Hi! As a Mother of 5 kids (3 of whom have physical special needs), I was very interested to read the baloney that the AAP is throwing around about the vaccines. In my experience, most of what the AAP does is throw around baloney. Long ago I decided my children wouldn't see a pediatrician because, somehow, the AAP thinks that they are not the "experts on child health" they are the "child experts". I want a doctor for my family that supports the health of my children, not the academic development, home environment, discipline and socialization. It's none of a doctor's business how I educate my children. It's not a doctor's business how many siblings my kids have, or how far apart they are in age. The AAP has long over stepped the boundaries of being a child's physician and stepped into the role of being some kind of sick, misinformed parental accountability specialist.

As I tell new moms, "Children are NOT diseases. They don't need specialists. We use a family doctor."

I applaud your candor in writing against the AAP. Our experiences with our children have really lead me to believe that the medical community needs to listen to what parents say, understand what exactly their role in a child's life is, and they need to be willing to admit they are wrong.

Keep up the critique! It's absolutely necessary!

Anonymous said...

So they’re’ going to counter our “emotional” and “unscientific” theories with anecdotes and conjecture from other non med school trained parents? Now that’s an appeal that’s sure to be convincing.
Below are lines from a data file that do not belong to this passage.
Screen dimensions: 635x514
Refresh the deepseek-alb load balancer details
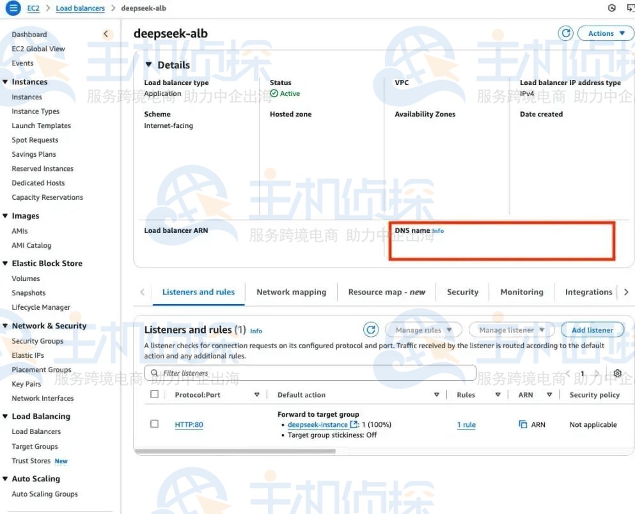(565, 33)
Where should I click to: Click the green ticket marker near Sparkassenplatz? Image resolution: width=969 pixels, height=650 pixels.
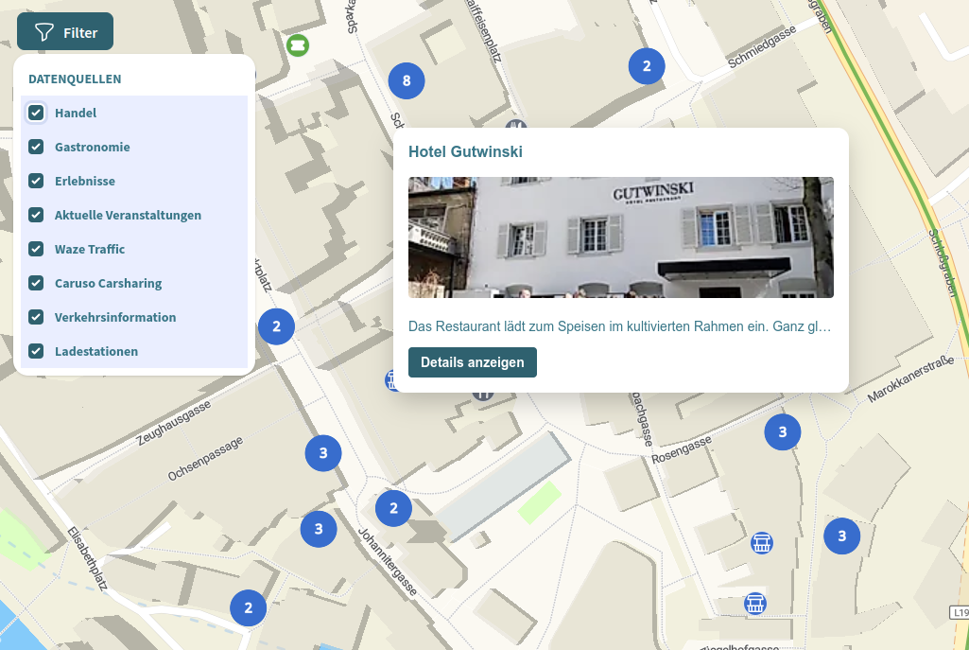point(298,44)
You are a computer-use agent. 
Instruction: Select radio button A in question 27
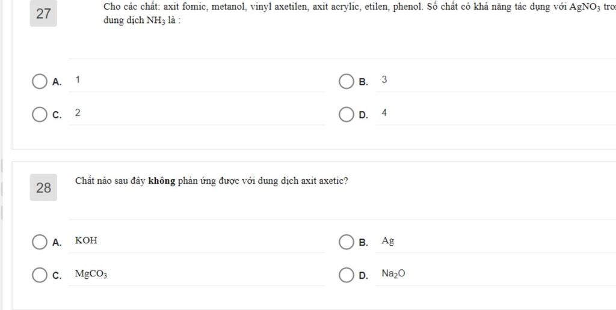[x=39, y=82]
OIC, they’re trying to trivialize the opinions of a parent any parent over the wisdom of the AAP. Those poor shills who seek glory and fame by carrying the AAP’s banner. They don’t love you either, they’re just using you to discredit us.

Angela DeRossett said...

Bravo Ginger!! My child lost all speech after 18 month shots and did not regain any..at all... until 3. From perfectly healthy to Autism. Your reaction was mine exactly.